» Excerpt

"""

Barbara Bray died in Edinburgh on 25 February 2010.
Critics such as Harold Bloom suggest that Beckett's disaffection with Christianity came from an Anglican source, compared with James Joyce's, former Catholic bent, noting:
As for Christianity and Waiting for Godot, Beckett was brutally definitive: "Christianity is a mythology with which I am perfectly familiar and so I use it. But not in this case." It is always worth remembering that Beckett more than shared Joyce's distaste for Christianity and for Ireland. Both men chose unbelief and Paris.[27]
In his biography of Beckett, Anthony Cronin argues that both playwrights were agnostic, rather than atheist: "They were both agnostics, though both set a high associative value on the language in which the traditional religions of their forebears had been expressed, and in conversation and writing were not averse to ironic reference to certain metaphysical concepts." [28]
Works
Beckett's career as a writer can be roughly divided into three periods: his early works, up until the end of World War II in 1945; his middle period, stretching from 1945 until the early 1960s, during which period he wrote what are probably his best-known works; and his late period, from the early 1960s until Beckett's death in 1989, during which his works tended to become shorter and his style more minimalist.
Early works
Beckett's earliest works are generally considered to have been strongly influenced by the work of his friend James Joyce. They are erudite and seem to display the author's learning merely for its own sake, resulting in several obscure passages. The opening phrases of the short-story collection More Pricks than Kicks (1934) affords a representative sample of this style:
It was morning and Belacqua was stuck in the first of the canti in the moon. He was so bogged that he could move neither backward nor forward. Blissful Beatrice was there, Dante also, and she explained the spots on the moon to him. She shewed him in the first place where he was at fault, then she put up her own explanation. She had it from God, therefore he could rely on its being accurate in every particular.[29]
The passage makes reference to Dante's Commedia, which can serve to confuse readers not familiar with that work. It also anticipates aspects of Beckett's later work: the physical inactivity of the character Belacqua; the character's immersion in his own head and thoughts; the somewhat irreverent comedy of the final sentence.
Similar elements are present in Beckett's first published novel, Murphy (1938), which also explores the themes of insanity and chess (both of which would be recurrent elements in Beckett's later works). The novel's opening sentence hints at the somewhat pessimistic undertones and black humour that animate many of Beckett's works: "The sun shone, having no alternative, on the nothing new".[30] Watt, written while Beckett was in hiding in Roussillon during World War II, is similar in terms of themes but less exuberant in its style. It explores human movement as if it were a mathematical permutation, presaging Beckett's later preoccupation—in both his novels and dramatic works—with precise movement.

"""

» Stored items from a collection
"""

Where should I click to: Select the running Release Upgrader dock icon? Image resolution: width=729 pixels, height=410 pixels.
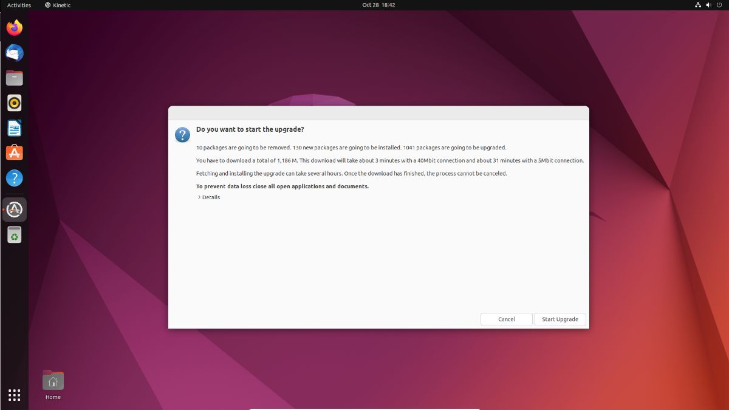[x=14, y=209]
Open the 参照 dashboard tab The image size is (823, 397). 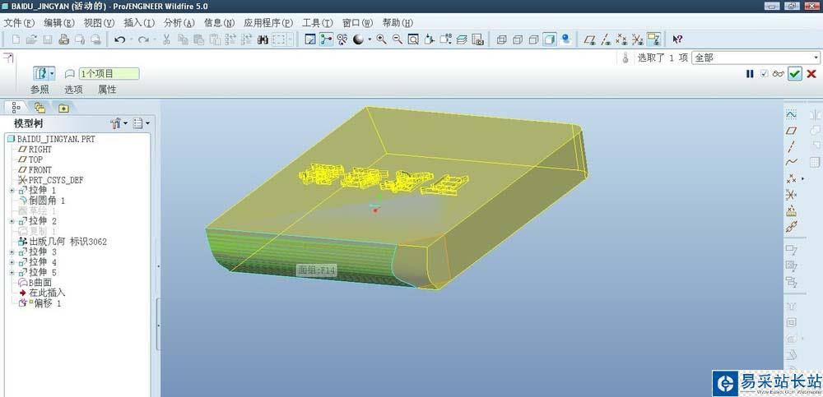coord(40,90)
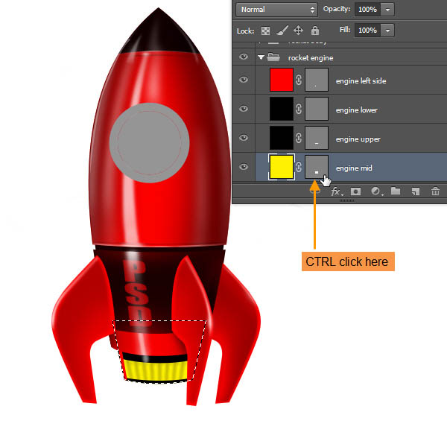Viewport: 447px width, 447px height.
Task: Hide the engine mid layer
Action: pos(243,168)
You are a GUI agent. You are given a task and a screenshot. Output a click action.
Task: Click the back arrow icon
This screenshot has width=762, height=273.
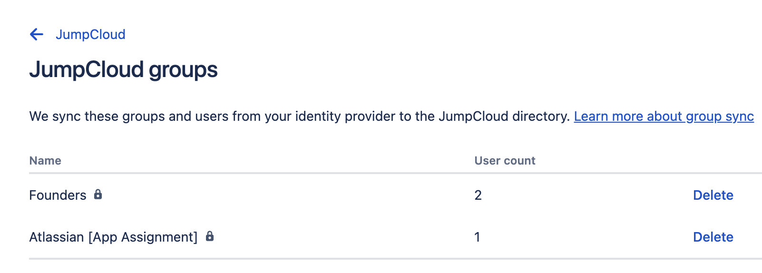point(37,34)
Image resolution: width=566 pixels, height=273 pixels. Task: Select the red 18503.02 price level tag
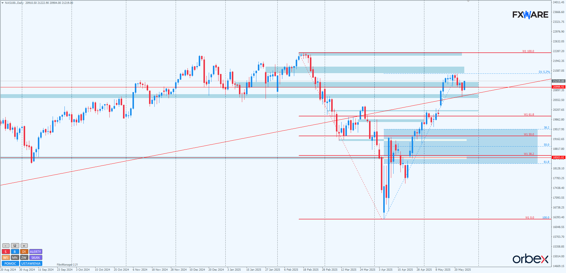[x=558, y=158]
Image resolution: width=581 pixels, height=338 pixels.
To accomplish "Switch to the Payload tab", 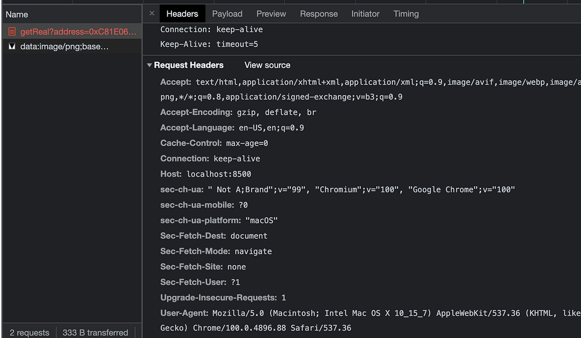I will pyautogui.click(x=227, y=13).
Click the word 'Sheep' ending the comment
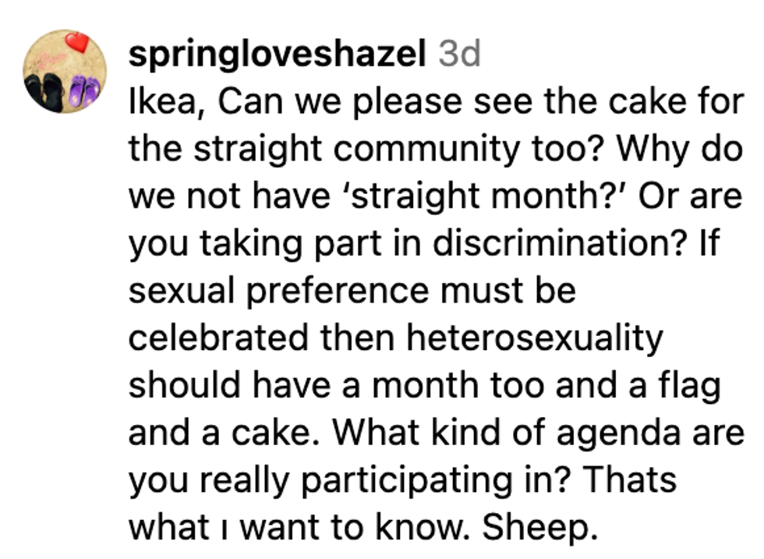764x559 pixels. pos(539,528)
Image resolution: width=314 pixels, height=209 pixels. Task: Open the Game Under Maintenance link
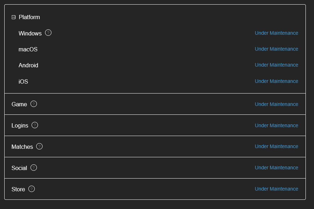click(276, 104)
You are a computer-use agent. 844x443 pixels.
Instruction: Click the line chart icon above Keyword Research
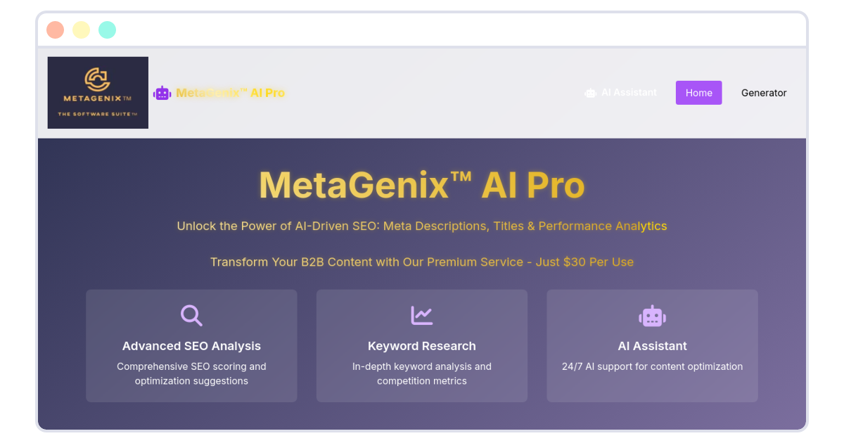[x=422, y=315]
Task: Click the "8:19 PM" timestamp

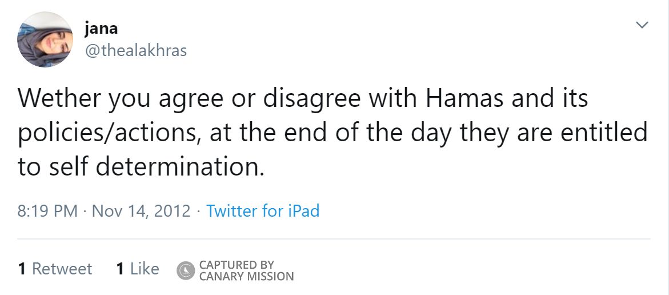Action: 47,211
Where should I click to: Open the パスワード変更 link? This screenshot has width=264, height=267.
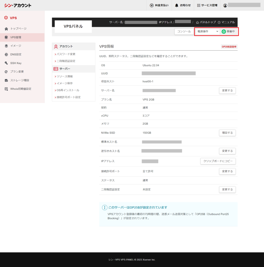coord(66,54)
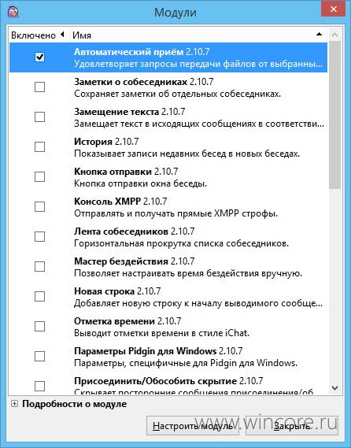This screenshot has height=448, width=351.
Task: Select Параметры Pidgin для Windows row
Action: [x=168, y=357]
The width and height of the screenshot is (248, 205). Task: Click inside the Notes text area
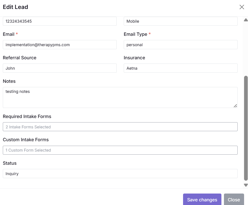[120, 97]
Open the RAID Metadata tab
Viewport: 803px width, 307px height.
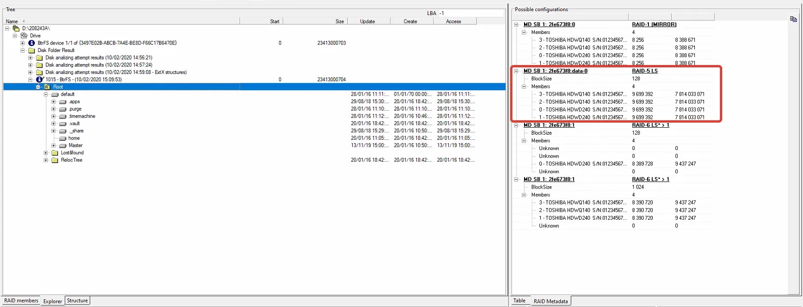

"""

» Task set
• A. In the Beckett text, reproduce the passage from "Similar elements are" up to and including "works—with precise movement.", switching "chess" to "music".
• B. According to the Beckett text, where was Beckett hiding when he wrote Watt?

» Results of the tasks
• A.
Similar elements are present in Beckett's first published novel, Murphy (1938), which also explores the themes of insanity and music (both of which would be recurrent elements in Beckett's later works). The novel's opening sentence hints at the somewhat pessimistic undertones and black humour that animate many of Beckett's works: "The sun shone, having no alternative, on the nothing new".[30] Watt, written while Beckett was in hiding in Roussillon during World War II, is similar in terms of themes but less exuberant in its style. It explores human movement as if it were a mathematical permutation, presaging Beckett's later preoccupation—in both his novels and dramatic works—with precise movement.

• B. Roussillon